Officials say they have taken all of the steps to directly notify anyone who may have been exposed to the bacteria, either directly at the hospital, or who had animals that were also patients at the time the infected dog was hospitalized.

For those who were in contact with the infected dog, early detection of infections with this bacteria are very treatable with an antibiotic. Those who are at risk have been provided with information about how to monitor for symptoms.

A limited number of people were exposed, but as a precaution, anyone with concerns about exposure should consult with their medical care provider. If you have not received a direct contact from the Veterinary Teaching Hospital, you or your pet were not identified as being at risk for potential exposure.

This was a complex case because some of the dog’s symptoms were atypical for plague. As soon as tests confirmed late Friday that the dog was infected with the bacteria that causes plague, the hospital took immediate steps to notify people who may have been exposed. Those steps were:

  • We immediately identified and directly notified students, staff and faculty who were potentially exposed to the dog. We provided specific information about the case and proactive next steps these individuals should take.
  • We immediately identified and then directly notified the owners of 59 animals (48 dogs, 10 cats and a rabbit) at the hospital that were potentially exposed via sharing space with the infected dog. We provided information about proactive next steps and best practices, which include giving these pets an antibiotic, and are providing that medication for free to these clients.
  • We cleaned and disinfected the treatment areas where the dog was receiving care, following best practices recommended by experts at CSU and the Colorado Department of Public Health and Environment.
  • We notified the Colorado Department of Public Health and Environment, Larimer County Department of Public Health, and other regulatory agencies, and began collaborating on a response, following public health best practices and recommendations.
  • Before the test confirmed the infection, the dog had been placed on a drug that would treat this infection, and would greatly reduce exposure to others after the first 48 hours. After the infection was confirmed, veterinarians began treating all other pets who had been in close proximity to the infected dog that were at the VTH.

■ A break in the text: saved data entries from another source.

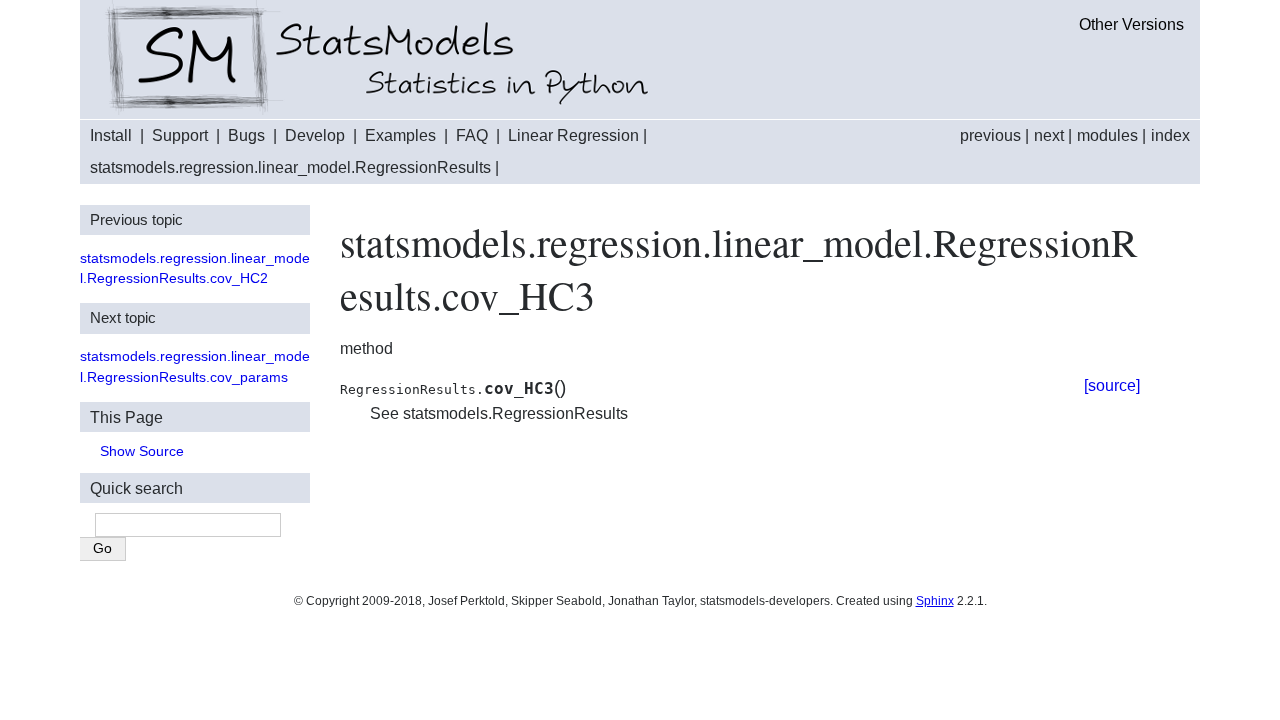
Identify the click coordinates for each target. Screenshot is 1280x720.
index (1170, 135)
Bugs (246, 135)
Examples (400, 135)
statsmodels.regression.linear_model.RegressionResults (290, 167)
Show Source (142, 451)
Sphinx (935, 601)
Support (180, 135)
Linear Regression (573, 135)
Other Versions (1131, 24)
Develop (315, 135)
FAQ (472, 135)
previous (990, 135)
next (1049, 135)
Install (111, 135)
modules (1107, 135)
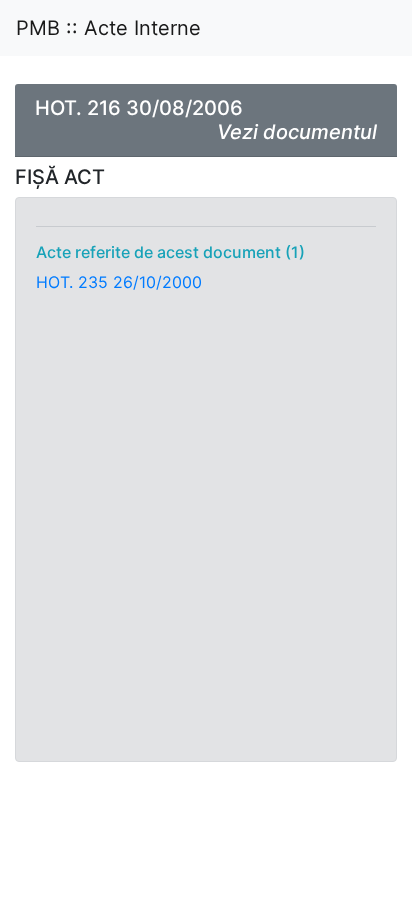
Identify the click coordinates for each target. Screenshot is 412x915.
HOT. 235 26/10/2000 (119, 282)
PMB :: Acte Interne (108, 28)
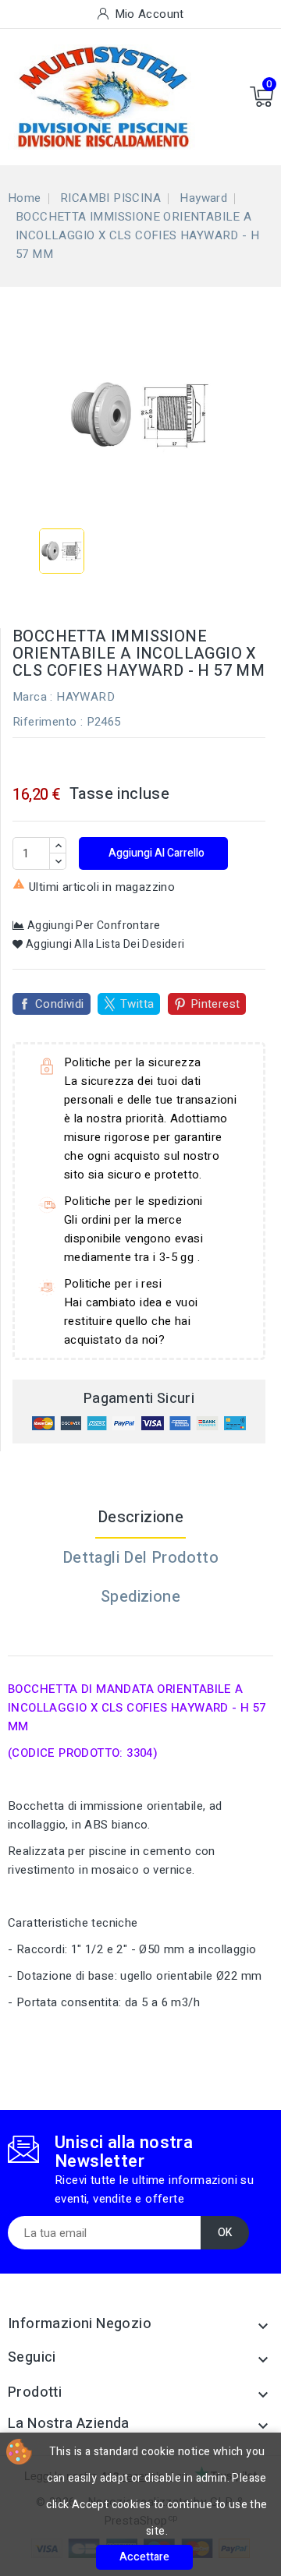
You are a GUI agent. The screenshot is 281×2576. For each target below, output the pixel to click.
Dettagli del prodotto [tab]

Facts about Yersinia pestis and plague:

  • This bacteria is commonly found in rodents in Colorado, including the Fort Collins area.
  • Plague is an extremely rare diagnosis in a dog.
  • The timeframe for showing symptoms of illness after exposure are up to seven days, but can occur in a much shorter time frame, such as two or three days.
  • The bacteria most commonly spreads via a bite from an infected flea. Less commonly, it can spread through direct contact with body fluids or tissue from an infected person or animal, or by breathing in infected droplets from the cough of an infected person, generally limited to those with close contact.
  • Plague is most common in the area during the warm months of May to September. Freezing temperatures often greatly diminish the spread.
  • Public health officials have advised that the chance of infection is limited to those with direct contact with the infected animal. They recommend as a precaution that all of those potentially exposed consult with their medical care provider to discuss monitoring for fever and other signs of infection, and potential prophylactic antibiotic treatment.